In March this year, OpenAI released its GPT AI model and launched its supported paid chatbot ChatGPT. It's a lot of pressure for Google.
Google has spent several years investing heavily in research in the field of artificial intelligence, and with its unique data resources, it is far ahead of the industry. But I didn't expect to be overtaken by OpenAI in the corner.
In April, under tremendous pressure from investors, Google must prove that it is no worse than OpenAI, so it announced that it would merge Google Brain, which is responsible for artificial intelligence research, with parent company Alphabet's London-based artificial intelligence research lab Deepmind, and in the rest of this year, it will come up with the Gemini model to respond to the challenge of GPT-4.
Google executives revealed that Google has been hesitant to launch a tool that can be used by the public, because it doesn't want to fool everyone (in fact, it is not smart enough to be universally applied), and has security concerns (which is also the fuse of GPT's Gongdou).
Google has been very cautious about releasing these things to the public," Jeffrey Hinton told MIT Technology Review when he left the company in April, "There are so many bad things that could happen that Google doesn't want to ruin its reputation." "Faced with seemingly untrustworthy or unmarketable technology, Google treads cautiously until it misses out on a bigger risk.
Google has suffered many times in its history in the past, and launching defective products can be counterproductive for the company's growth — such as rushing to launch Bard in February in response to ChatGPT-backed rival Bard. But a small blunder by Bard wiped out $100 billion in its stock price.
In May, Google announced that it would embed generative AI in most of its products, such as Google Mail and other software, but the results did not impress critics, such as the chatbot that foolishly tells you that an email has come and that it doesn't actually have it at all.
Large language models have this problem. Although generative AI systems seem to be able to speak like humans and write texts that look a lot like humans, what they are best at is telling lies...This is not the only problem with this type of model today. They are also easily a**, and full of prejudices, and when the masses use them, they are also polluted by them.
Google has not solved these problems or the illusion problem.
AI illusions are another obstacle to the development of artificial intelligence.

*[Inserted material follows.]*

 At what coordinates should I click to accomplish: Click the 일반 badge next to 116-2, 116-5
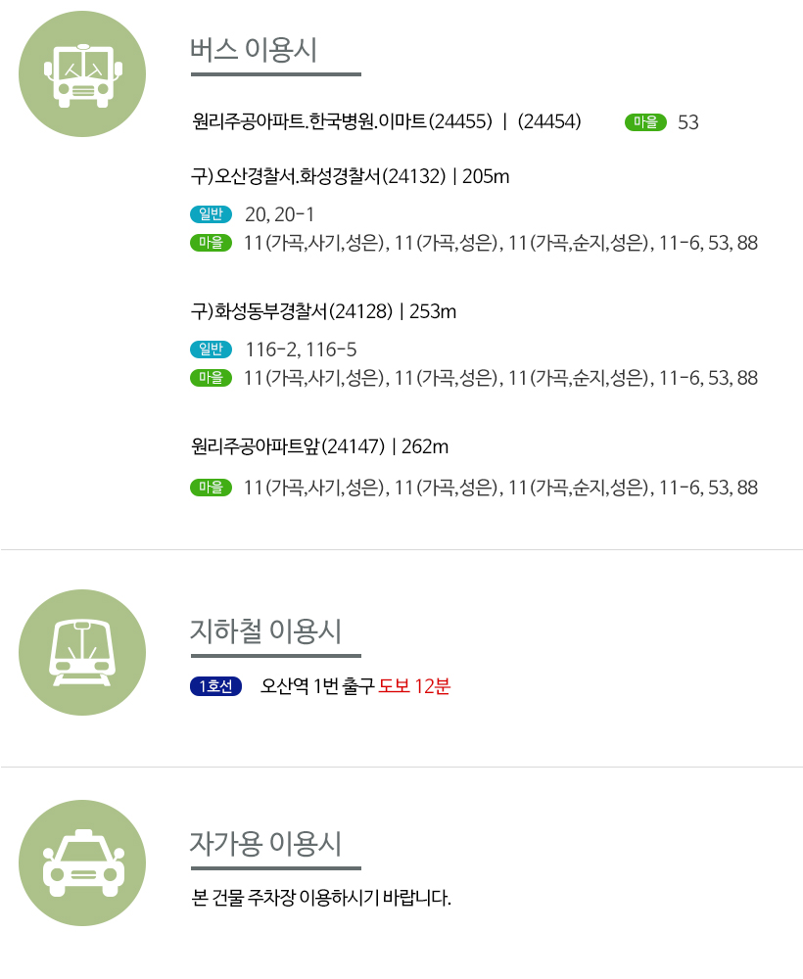coord(212,350)
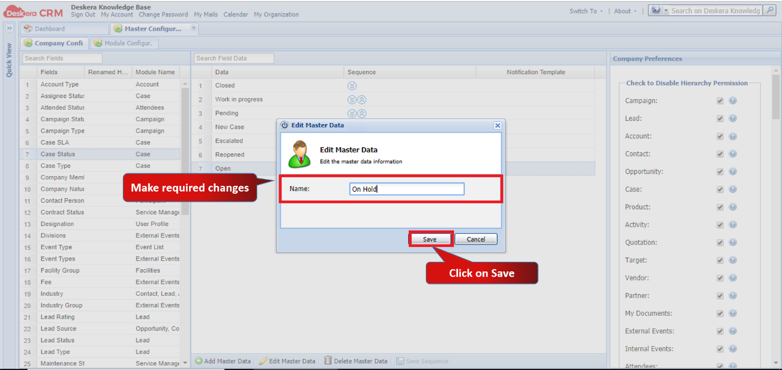Uncheck the Lead hierarchy permission checkbox

point(720,118)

It refers to a common occurrence in which various large language models (LLMs) around the world, including ChatGPT, confidently fabricate facts and weave together the fabricated facts with the coherence and consistency of multiple paragraphs, and refer to the common occurrence of real information.
Google Gemini's solution to the latter problem is to use a tool that lets people use Google search to double-check the chatbot's answers, but it depends on the accuracy of the search results themselves.
Gemini could be the pinnacle of this wave of generative AI. But it's unclear where AI based on large language models will go next. Some researchers believe that the next peak may not necessarily start with these models, but may appear elsewhere.
Pichai naturally disagreed. "As we teach these models to reason more, there will be more and more breakthroughs. On this point, he and Altman are clearly on the same page.